Let us look at the numbers for only bus:
subset(wt, traveltype=="Leaving" & method=="Bus-Trains")
## traveldate traveltype routeid waittime traffictime method traveltime
## 1 2015-06-29 Leaving R1 10 0 Bus-Trains 95
## 3 2015-06-30 Leaving R1 10 0 Bus-Trains 95
## 5 2015-07-01 Leaving R1 5 0 Bus-Trains 95
## 7 2015-07-02 Leaving R1 8 0 Bus-Trains 95
## 9 2015-07-03 Leaving R1 5 0 Bus-Trains 95
## travelcost
## 1 6.75
## 3 6.75
## 5 6.75
## 7 6.75
## 9 6.75
Based on the sample gathered, the probability my wait time will be no more than 5 minutes is: 0.4.
I left work at 3:30pm and I just reached home at 5:35pm. My husband thinks since the car was home and I’m over 2 hours late, I must have taken the ferry.

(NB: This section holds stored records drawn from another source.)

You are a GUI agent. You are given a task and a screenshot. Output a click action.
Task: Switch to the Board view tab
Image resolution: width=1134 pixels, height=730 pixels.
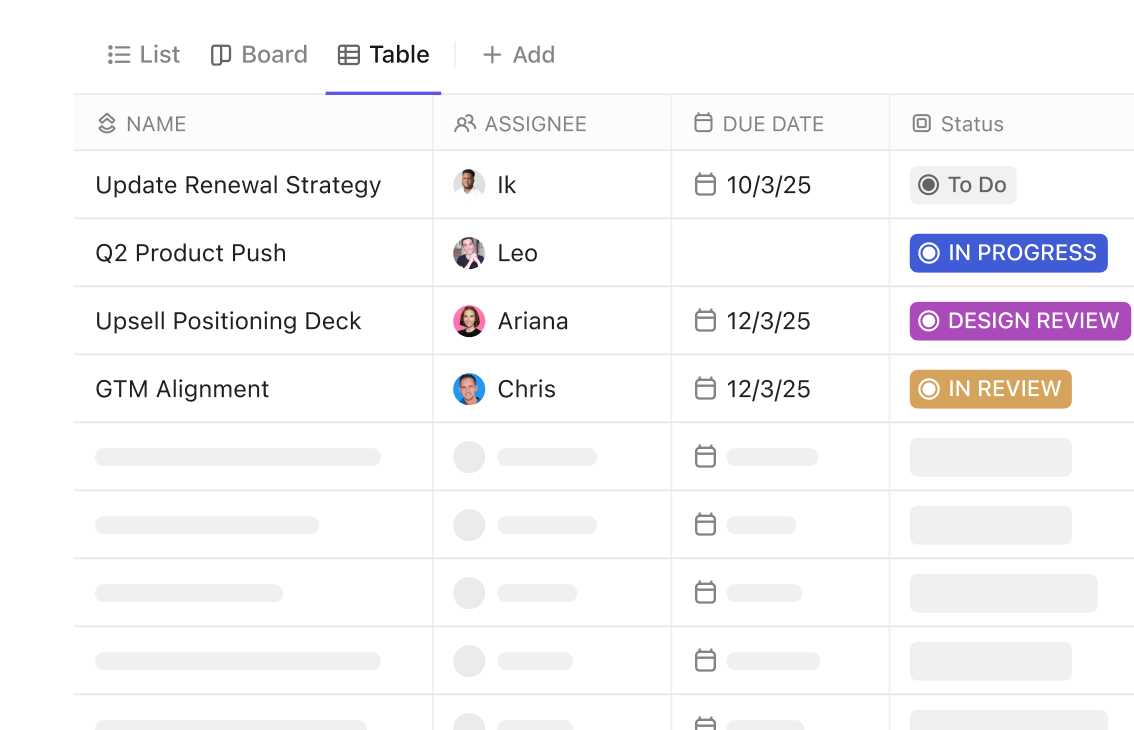pos(259,55)
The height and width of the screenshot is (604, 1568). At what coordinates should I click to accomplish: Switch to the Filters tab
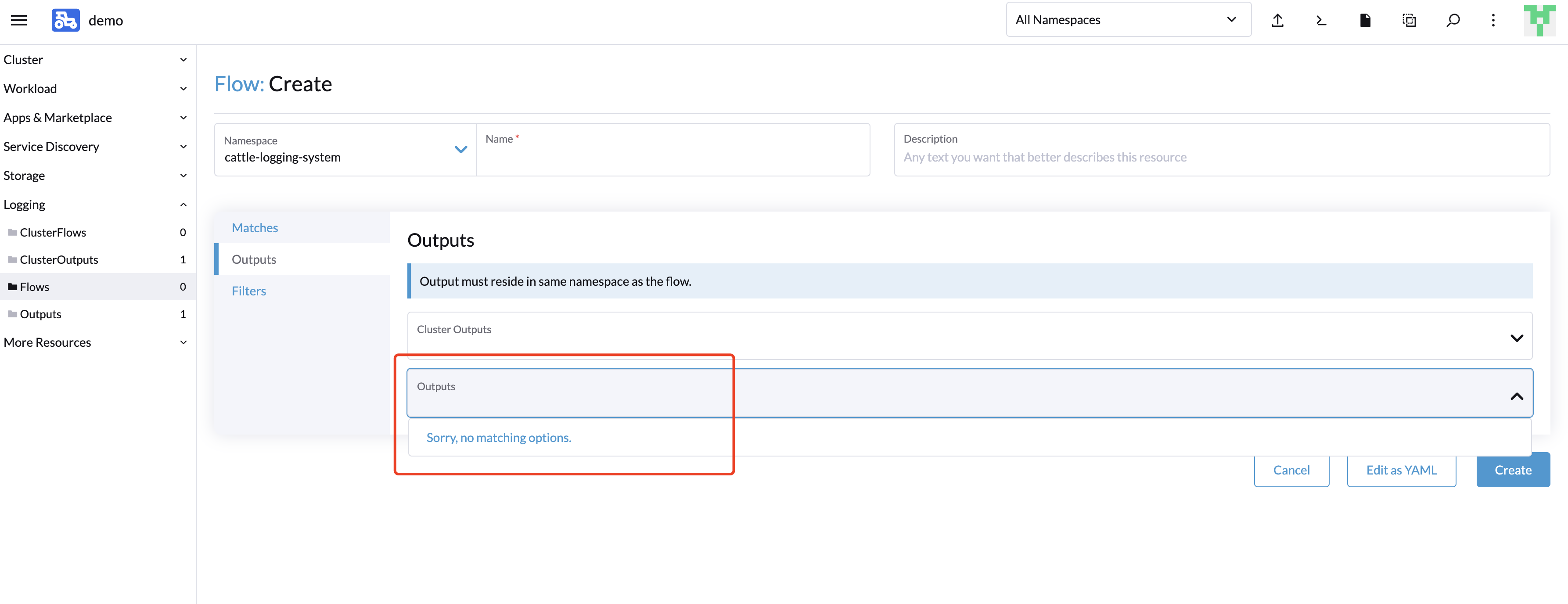[x=249, y=291]
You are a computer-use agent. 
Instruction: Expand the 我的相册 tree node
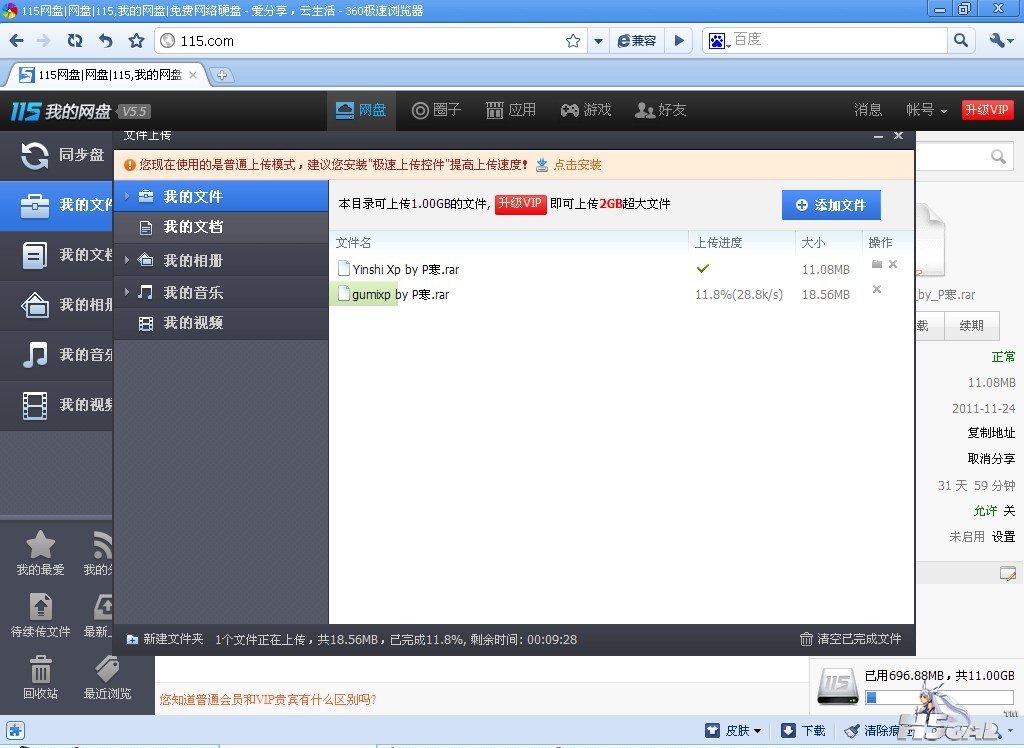coord(127,260)
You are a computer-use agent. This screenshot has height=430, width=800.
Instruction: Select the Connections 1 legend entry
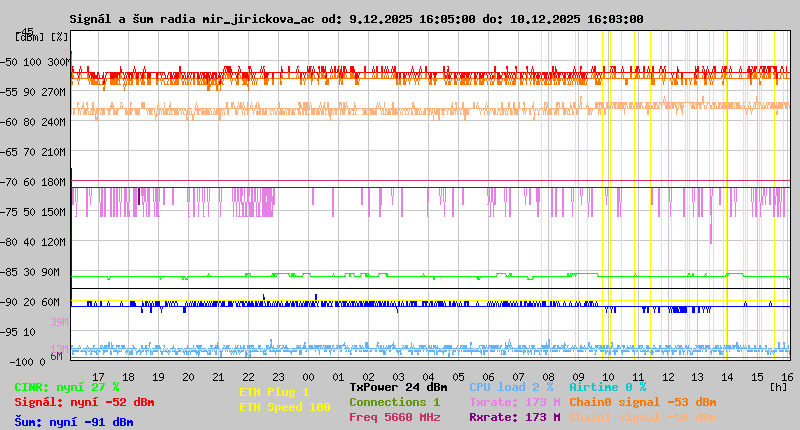pyautogui.click(x=394, y=402)
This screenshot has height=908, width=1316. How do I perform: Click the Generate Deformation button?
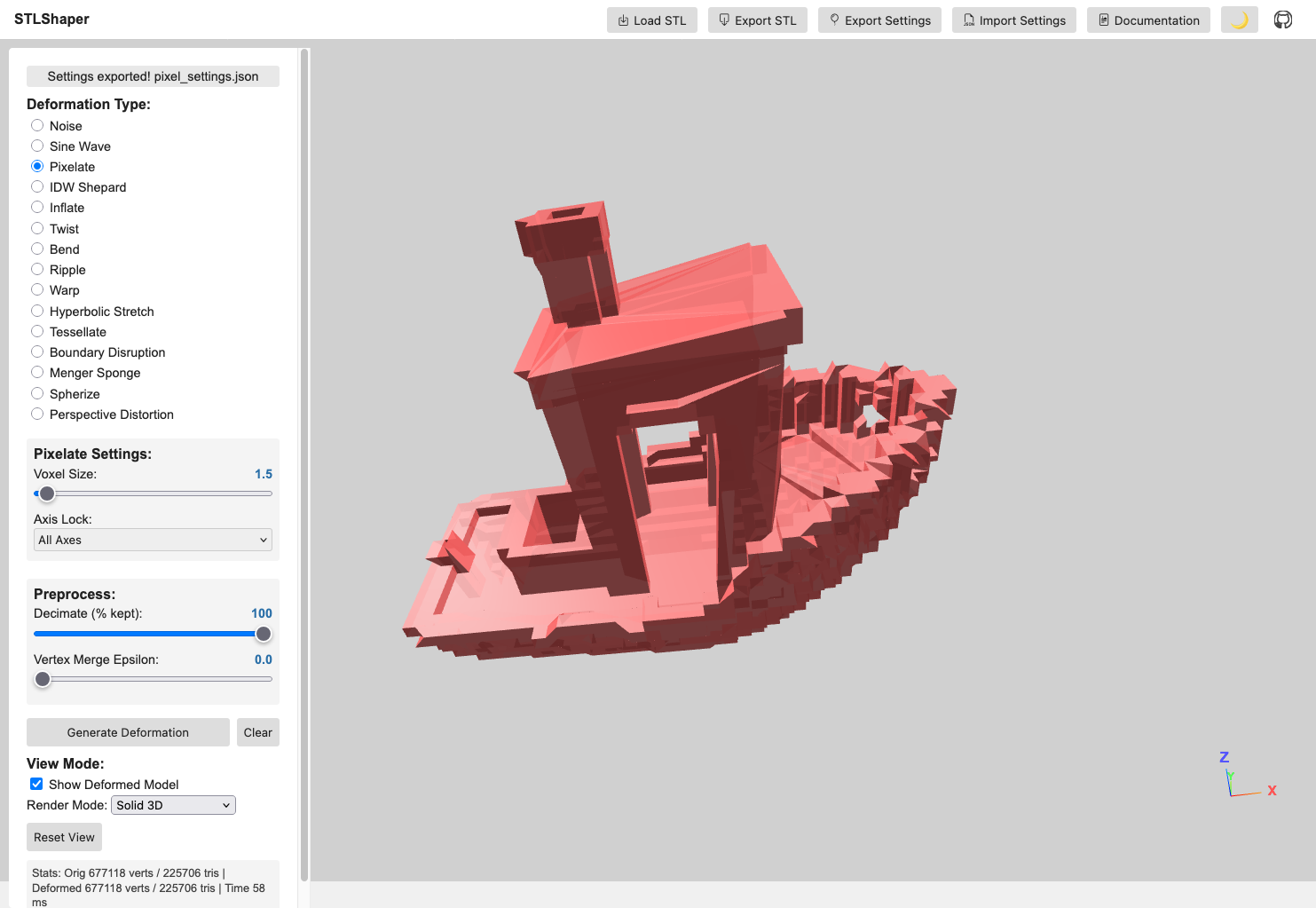(128, 732)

What is the probability he is right?
subset(wt_sub_tr, (method=="Bus-Trains" | method=="Train-Ferry-Train") & type=="Arriving")
## type method totaltime cost
## 2 Arriving Bus-Trains 125 6.75
## 4 Arriving Bus-Trains 130 6.75
## 6 Arriving Bus-Trains 105 6.75
## 8 Arriving Bus-Trains 120 6.75
## 10 Arriving Bus-Trains 115 6.75
## 12 Arriving Train-Ferry-Train 140 2.75
## 14 Arriving Train-Ferry-Train 145 2.75
## 16 Arriving Train-Ferry-Train 130 2.75
## 18 Arriving Train-Ferry-Train 150 2.75
## 20 Arriving Train-Ferry-Train 130 2.75
\[{P(ferry|travel>=125mins)=}\] \[\frac{p(travel>=125mins|ferry)p(ferry)}{p(travel>=125|ferry)p(ferry)+p(travel<125|bus)p(bus)}=\] \[\frac{5/5*1/2}{(5/5*1/2)+(2/5*1/2)}=\] \[{0.7142}\]
The probability that he is right is 71.42%.